======== Data extract

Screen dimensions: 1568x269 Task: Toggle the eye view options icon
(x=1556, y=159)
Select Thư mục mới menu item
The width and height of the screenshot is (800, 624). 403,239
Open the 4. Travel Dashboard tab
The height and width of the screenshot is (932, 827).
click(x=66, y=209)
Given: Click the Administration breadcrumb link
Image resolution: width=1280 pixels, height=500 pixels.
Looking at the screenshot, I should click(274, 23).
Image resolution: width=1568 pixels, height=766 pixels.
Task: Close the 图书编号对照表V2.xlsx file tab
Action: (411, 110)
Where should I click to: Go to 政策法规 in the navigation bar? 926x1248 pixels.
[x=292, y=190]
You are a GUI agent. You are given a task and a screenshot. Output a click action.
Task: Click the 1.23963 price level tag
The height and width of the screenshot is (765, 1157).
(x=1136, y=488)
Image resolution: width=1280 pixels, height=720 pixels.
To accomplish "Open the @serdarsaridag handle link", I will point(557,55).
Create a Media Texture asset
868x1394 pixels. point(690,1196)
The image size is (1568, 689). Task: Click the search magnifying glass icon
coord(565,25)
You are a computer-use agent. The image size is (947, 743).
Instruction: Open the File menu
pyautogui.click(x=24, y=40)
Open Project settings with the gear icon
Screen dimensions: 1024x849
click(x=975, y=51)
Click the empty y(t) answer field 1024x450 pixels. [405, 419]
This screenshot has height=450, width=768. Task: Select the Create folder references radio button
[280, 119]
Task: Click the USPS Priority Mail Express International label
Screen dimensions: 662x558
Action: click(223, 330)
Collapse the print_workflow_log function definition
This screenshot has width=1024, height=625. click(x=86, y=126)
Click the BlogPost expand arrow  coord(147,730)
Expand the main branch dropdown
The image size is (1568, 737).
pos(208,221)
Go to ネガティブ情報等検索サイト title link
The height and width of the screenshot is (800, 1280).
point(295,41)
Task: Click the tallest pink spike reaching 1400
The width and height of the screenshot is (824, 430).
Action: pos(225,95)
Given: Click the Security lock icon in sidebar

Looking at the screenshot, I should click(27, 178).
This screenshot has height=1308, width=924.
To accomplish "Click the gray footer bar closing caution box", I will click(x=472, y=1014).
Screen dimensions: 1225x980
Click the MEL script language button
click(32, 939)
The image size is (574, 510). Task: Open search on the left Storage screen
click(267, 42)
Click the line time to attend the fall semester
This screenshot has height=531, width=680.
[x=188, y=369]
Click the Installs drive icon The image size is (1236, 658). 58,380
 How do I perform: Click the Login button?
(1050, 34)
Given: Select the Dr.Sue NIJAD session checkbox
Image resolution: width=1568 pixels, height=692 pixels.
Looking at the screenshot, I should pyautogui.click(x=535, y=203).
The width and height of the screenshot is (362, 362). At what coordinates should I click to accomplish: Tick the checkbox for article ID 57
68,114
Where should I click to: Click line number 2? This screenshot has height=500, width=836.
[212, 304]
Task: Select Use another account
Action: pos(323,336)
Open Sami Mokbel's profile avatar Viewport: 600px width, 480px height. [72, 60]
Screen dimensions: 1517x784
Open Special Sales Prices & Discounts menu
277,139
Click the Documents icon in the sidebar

================

Set down, exactly as written, each line of the data from its opening line through the one containing "Open the 4. Travel Dashboard tab". Output nothing more.

**Answer box:**
Screen dimensions: 1568x269 Task: Toggle the eye view options icon
(x=1556, y=159)
Select Thư mục mới menu item
The width and height of the screenshot is (800, 624). 403,239
Open the 4. Travel Dashboard tab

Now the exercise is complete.